» DOCUMENT SECTION:
In late May, Mistral renamed its chatbot Le Chat — French for “the cat” — to “Vibe.” The fans mourning the cat did what the grieving do online: they built a replacement. Le Chaton Fat. Franglais for “the fat kitten,” an oxymoron with a face. It started in Mistral’s own community, hit X around June 11, and within hours actual machine-learning researchers were asking out loud if it was real. Cody Blakeney posted, dead serious, “Can someone tell me if Le Chaton fat is real or an amazingly elaborate joke?” No weights. No API. No model card. It never hit a real leaderboard. The only chart anyone saw was one somebody drew as a bit.
And the specs kept getting fatter. It launched at 24 trillion parameters — a number Mistral itself floated in a since-deleted post — then the crowd shoved it to 30 trillion, then 100 trillion on the comic charts. Throughput: “1,000 meows per second.” Context window: infinite, “measured in croissants.” It beat a made-up benchmark called VoltaireBench by 30 points over Anthropic’s Fable 5 and, for safety, would only write code in French. All of it absurd, all of it close enough to a real launch that nobody could call it.

» SOURCE MATERIAL:
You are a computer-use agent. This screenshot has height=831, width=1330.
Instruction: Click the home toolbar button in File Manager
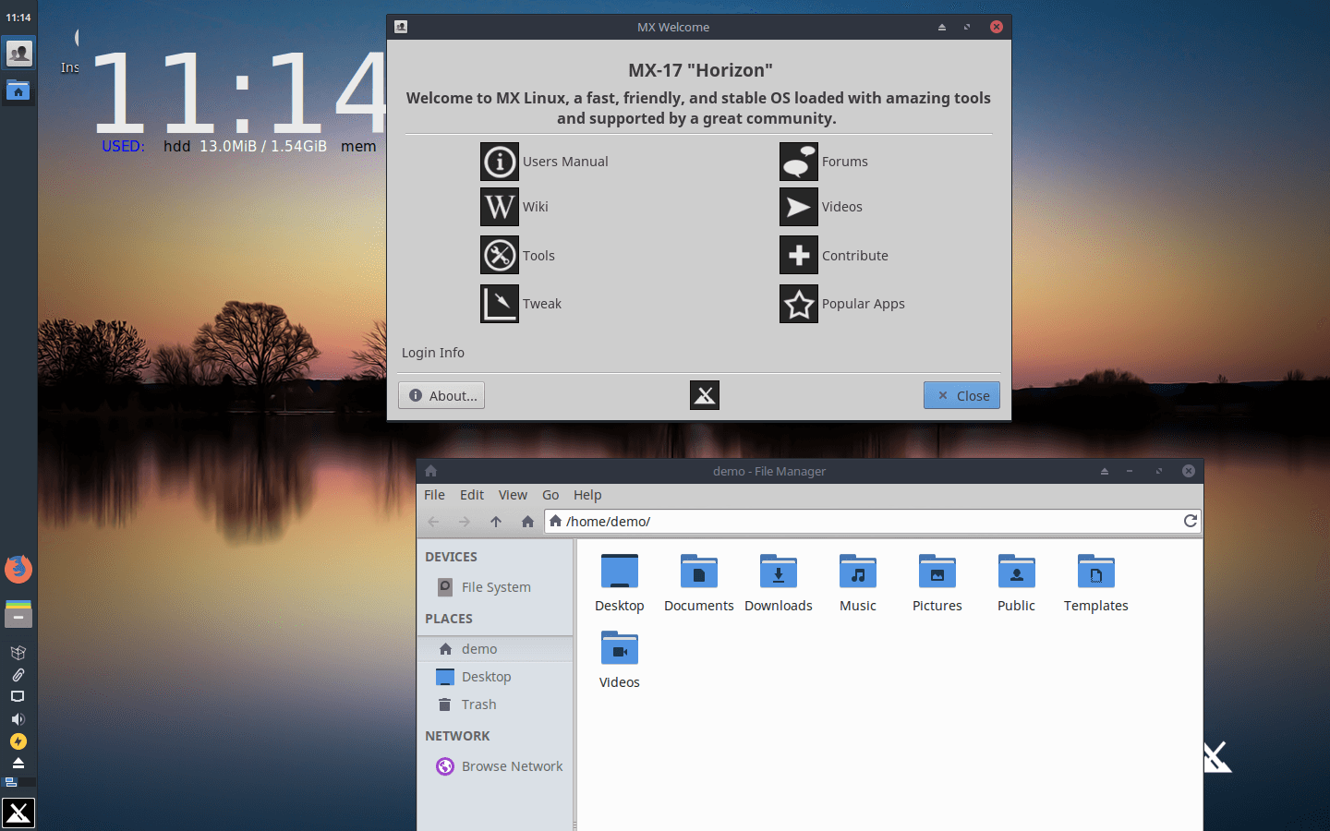pos(527,522)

» WORK TASK 1: Sum up the piece about Le Chaton Fat in two sentences.
» WORK TASK 2: Rewrite the Le Chaton Fat piece starting at "And the specs" and ending at "could call it.", changing "croissants" to "baguettes".
» WORK TASK 3: Write what comes next in the piece about Le Chaton Fat, picking up after its final sentence.

» WRITTEN RESPONSE 1: After Mistral renamed its chatbot Le Chat to "Vibe" in late May, fans built a replacement called Le Chaton Fat, which reached X around June 11 and left even machine-learning researchers asking whether it was real, though it had no weights, no API, and no model card. Its made-up specs kept growing, from 24 trillion to 100 trillion parameters, with an infinite context window "measured in croissants" and a 30-point win on an invented benchmark called VoltaireBench, all close enough to a real launch that nobody could call it.

» WRITTEN RESPONSE 2:
And the specs kept getting fatter. It launched at 24 trillion parameters — a number Mistral itself floated in a since-deleted post — then the crowd shoved it to 30 trillion, then 100 trillion on the comic charts. Throughput: “1,000 meows per second.” Context window: infinite, “measured in baguettes.” It beat a made-up benchmark called VoltaireBench by 30 points over Anthropic’s Fable 5 and, for safety, would only write code in French. All of it absurd, all of it close enough to a real launch that nobody could call it.

» WRITTEN RESPONSE 3:
That’s the whole joke, and it was never on the people who fell for it. It was on an industry where “100 trillion parameters and infinite context” reads like a Tuesday. Mistral knew it — CEO Arthur Mensch “corrected” everyone that it was actually “le gros chaton,” and the company quietly slapped a chubby cartoon cat on Vibe. When you can’t tell the parody from the product, the parody won.